Passing through the exhibition, one encounters an onslaught of physical remains: correspondence, production notes, shooting scripts, film tests, storyboards, set models, costumes, prop designs, and so on. For another director, such stuff could be written off as tangential to the work, but in connection with Kubrick, a notoriously meticulous planner of every aspect of a shoot, these materials are key. In one of the show’s videotaped testimonials, Steven Spielberg makes an illuminating distinction between Kubrick’s preparations and those of his colleagues: While most directors start with very detailed pencil sketches of what they aim to create, Kubrick would begin with “large, primary-colored brushstrokes,” a broad concept, working every sequence until he “hammer[ed] its points home.” That’s to say that Kubrick upended the long-held bias that film must attend to life in its unfolding indeterminacy rather than to the prescriptive finitude of the idea. Here, ideas came before images, and that these ideas were typically derived from bookspositioned his oeuvre all the more fully in contradistinction to the teachings of theorists such as Siegfried Kracauer and André Bazin, who maintained that cinema should both subsume and jettison the written word.

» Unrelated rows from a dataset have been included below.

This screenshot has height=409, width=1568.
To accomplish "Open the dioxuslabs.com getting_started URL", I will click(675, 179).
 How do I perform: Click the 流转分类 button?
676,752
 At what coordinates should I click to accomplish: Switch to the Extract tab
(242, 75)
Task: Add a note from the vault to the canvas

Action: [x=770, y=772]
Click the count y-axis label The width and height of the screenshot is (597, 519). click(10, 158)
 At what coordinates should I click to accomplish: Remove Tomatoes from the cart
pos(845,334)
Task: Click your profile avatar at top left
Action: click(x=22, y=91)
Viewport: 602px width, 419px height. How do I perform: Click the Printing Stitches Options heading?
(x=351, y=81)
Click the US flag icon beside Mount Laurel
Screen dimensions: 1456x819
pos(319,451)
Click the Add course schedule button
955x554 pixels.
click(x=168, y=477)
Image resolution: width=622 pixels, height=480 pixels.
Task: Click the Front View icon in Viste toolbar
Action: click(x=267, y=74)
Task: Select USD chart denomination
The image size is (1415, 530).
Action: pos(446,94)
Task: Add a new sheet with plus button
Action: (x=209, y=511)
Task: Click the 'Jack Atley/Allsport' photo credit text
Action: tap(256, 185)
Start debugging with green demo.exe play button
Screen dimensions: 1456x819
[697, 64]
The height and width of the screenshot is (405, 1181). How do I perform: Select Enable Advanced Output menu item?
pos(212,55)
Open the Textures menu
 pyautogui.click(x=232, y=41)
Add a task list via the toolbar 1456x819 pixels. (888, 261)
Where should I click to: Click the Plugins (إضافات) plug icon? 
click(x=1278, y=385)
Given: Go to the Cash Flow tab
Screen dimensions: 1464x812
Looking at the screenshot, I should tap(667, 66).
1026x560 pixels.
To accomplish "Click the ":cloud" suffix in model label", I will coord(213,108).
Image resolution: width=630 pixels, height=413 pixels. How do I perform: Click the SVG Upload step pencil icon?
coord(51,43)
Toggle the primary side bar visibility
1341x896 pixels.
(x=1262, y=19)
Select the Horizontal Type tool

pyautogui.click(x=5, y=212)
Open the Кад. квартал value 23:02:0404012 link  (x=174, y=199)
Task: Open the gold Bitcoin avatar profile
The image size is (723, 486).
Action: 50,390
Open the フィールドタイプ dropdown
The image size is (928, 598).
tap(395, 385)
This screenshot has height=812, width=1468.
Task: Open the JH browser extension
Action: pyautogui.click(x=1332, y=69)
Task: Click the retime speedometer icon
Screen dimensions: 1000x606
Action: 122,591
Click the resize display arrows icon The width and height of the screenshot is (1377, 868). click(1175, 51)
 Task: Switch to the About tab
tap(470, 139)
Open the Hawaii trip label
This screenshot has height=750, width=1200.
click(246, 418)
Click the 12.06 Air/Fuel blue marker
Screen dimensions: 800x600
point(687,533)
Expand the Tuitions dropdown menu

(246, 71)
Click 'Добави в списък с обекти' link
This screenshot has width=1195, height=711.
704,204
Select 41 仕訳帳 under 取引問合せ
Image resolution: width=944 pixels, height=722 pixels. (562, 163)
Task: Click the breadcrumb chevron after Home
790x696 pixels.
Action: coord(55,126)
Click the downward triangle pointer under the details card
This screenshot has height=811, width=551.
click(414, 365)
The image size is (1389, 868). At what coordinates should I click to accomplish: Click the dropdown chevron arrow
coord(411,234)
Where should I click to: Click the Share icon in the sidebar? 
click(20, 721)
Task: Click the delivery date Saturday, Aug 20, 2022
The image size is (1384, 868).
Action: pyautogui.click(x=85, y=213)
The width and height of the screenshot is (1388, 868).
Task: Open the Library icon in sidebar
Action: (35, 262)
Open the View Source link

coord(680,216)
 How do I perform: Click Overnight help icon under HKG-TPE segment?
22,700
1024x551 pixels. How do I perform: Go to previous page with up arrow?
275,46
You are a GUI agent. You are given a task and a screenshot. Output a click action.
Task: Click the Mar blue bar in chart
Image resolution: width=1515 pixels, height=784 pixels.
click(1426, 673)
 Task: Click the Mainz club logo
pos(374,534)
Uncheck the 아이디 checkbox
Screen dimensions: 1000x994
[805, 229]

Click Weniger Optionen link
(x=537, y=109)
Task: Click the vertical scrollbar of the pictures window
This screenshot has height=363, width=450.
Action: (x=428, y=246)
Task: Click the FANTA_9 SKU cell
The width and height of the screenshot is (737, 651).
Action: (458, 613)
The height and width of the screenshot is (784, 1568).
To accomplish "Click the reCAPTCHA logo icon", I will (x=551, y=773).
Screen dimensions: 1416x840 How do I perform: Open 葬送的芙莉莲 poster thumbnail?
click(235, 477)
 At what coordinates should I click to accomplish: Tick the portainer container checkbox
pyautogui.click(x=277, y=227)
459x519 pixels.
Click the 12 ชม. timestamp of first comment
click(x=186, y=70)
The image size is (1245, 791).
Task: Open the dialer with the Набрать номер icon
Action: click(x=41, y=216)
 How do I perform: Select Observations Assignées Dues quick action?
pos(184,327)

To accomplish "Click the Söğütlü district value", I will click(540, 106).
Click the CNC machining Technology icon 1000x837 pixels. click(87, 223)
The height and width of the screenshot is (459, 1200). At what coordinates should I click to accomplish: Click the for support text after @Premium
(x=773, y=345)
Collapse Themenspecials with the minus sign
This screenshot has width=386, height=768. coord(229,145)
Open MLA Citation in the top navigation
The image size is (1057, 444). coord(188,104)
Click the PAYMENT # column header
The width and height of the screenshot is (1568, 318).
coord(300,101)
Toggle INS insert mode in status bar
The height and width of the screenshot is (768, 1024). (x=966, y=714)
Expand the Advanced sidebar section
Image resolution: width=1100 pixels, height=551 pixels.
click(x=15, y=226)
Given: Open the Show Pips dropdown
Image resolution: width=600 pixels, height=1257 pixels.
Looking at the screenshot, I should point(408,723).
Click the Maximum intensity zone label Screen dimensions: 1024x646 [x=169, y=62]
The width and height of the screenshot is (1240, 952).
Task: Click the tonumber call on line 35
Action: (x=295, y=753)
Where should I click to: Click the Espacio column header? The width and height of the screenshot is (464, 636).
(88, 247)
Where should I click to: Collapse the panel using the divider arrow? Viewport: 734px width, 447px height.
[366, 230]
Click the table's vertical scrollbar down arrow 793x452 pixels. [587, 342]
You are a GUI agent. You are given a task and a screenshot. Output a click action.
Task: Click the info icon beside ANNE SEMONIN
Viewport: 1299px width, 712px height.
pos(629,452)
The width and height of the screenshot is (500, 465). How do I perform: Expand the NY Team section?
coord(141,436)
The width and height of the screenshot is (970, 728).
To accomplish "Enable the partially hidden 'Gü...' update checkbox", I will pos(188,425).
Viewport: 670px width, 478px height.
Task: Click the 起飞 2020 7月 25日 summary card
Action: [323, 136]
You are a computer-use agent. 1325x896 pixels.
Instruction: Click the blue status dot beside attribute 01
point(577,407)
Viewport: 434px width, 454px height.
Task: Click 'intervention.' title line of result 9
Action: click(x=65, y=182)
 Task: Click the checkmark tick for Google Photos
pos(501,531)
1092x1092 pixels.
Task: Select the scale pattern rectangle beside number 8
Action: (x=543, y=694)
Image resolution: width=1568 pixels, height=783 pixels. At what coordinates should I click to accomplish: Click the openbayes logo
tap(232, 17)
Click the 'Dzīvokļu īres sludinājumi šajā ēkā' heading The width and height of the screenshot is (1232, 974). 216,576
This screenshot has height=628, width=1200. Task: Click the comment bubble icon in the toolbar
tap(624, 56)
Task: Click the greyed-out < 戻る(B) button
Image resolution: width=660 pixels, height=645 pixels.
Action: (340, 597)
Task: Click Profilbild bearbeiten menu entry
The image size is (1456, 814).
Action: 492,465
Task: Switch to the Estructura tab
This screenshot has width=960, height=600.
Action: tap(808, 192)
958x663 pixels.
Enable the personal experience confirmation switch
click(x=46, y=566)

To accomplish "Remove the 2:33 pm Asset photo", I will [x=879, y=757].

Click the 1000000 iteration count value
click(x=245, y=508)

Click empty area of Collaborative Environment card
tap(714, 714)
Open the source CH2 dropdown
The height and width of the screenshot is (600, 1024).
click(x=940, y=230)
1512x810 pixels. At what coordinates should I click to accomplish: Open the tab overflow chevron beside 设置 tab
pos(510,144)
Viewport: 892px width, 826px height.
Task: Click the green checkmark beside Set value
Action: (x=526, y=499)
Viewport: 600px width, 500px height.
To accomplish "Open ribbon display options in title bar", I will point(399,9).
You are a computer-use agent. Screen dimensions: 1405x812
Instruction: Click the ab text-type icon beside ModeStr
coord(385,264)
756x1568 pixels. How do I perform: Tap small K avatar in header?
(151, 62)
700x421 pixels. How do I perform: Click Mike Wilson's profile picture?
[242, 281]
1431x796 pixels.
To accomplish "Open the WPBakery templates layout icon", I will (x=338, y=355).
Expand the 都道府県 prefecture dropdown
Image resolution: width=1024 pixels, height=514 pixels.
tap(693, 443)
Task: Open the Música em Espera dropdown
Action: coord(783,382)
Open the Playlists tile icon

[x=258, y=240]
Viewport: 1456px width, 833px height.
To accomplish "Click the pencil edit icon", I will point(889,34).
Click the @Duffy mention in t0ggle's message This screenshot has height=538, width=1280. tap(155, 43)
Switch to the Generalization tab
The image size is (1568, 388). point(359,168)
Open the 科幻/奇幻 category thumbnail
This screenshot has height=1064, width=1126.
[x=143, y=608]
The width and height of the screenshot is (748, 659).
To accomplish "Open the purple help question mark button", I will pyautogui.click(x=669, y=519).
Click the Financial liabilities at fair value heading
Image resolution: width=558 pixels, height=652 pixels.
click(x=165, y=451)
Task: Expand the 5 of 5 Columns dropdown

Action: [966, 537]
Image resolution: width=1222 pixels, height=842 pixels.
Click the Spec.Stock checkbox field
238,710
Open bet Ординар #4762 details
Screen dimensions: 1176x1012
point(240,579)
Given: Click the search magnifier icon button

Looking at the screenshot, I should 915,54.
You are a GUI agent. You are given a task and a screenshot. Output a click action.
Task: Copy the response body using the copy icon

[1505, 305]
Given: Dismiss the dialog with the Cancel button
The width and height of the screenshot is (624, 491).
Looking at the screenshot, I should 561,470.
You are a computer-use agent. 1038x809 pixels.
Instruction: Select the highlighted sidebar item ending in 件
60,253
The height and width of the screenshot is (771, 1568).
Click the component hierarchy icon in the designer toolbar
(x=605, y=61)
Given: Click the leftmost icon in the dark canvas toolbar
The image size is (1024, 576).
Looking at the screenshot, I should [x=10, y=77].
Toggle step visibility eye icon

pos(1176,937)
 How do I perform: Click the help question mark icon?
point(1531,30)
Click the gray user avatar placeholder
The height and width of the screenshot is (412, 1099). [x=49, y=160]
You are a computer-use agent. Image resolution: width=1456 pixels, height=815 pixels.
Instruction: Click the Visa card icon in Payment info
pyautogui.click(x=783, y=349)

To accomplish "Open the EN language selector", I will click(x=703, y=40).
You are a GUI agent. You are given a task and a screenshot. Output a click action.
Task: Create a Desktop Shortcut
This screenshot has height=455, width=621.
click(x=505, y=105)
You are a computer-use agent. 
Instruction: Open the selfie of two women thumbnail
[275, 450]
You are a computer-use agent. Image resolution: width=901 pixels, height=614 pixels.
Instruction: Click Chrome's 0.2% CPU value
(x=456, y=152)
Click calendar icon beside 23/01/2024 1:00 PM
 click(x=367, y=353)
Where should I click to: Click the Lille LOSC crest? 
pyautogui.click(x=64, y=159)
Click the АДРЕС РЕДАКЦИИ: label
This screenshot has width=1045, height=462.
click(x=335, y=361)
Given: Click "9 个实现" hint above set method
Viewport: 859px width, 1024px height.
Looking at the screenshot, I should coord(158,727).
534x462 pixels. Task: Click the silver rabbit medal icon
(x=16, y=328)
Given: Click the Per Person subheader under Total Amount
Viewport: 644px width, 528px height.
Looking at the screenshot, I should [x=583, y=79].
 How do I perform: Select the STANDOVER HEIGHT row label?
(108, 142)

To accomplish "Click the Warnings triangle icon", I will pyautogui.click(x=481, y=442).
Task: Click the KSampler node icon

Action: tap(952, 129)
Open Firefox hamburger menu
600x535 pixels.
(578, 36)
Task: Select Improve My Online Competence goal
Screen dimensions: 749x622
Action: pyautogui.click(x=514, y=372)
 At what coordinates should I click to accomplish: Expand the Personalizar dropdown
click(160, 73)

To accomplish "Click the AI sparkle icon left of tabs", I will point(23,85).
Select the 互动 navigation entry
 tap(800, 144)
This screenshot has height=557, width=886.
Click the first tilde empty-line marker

In fact, everything in this exhibition is to some degree an outcome of texts read and reread, read into and around—a modus operandi that is especially apparent in the areas given over to three of Kubrick’s aborted projects: The Aryan Papers, A.I., and Napoleon. The display for the last even features a massive bookshelf stocked with titles from the director’s library as well as an extensive card catalogue. Pointing to films Kubrick left unfinished (n.b., he handed A.I. to Spielberg, who completed the movie in 2001), these artifacts assume the sort of autonomy that one might associate with Conceptual art, and in this are among the show’s most revealing and context-appropriate offerings.

That Kubrick was partial to the art of his time is suggested by the inclusion of works by the likes of Robert Rauschenberg and John McCracken, but it is above all his mania for research that connects him to contemporary art. It’s as though Kubrick read in order to wrest from the book something supremely nonliterary, anti-subjective, and almost brutally concrete. On banners promoting the show up and down Wilshire Boulevard, the sinister/seductive gazes of Lolita, The Shining’s Jack Torrance, and Alex from A Clockwork Orange confront us once more. The instinctual cruelty that radiates from their eyes bespeaks a systemic breakdown of knowledge, and it is the knowledge of this breakdown that Kubrick, like so many artists working today, sought above all to communicate.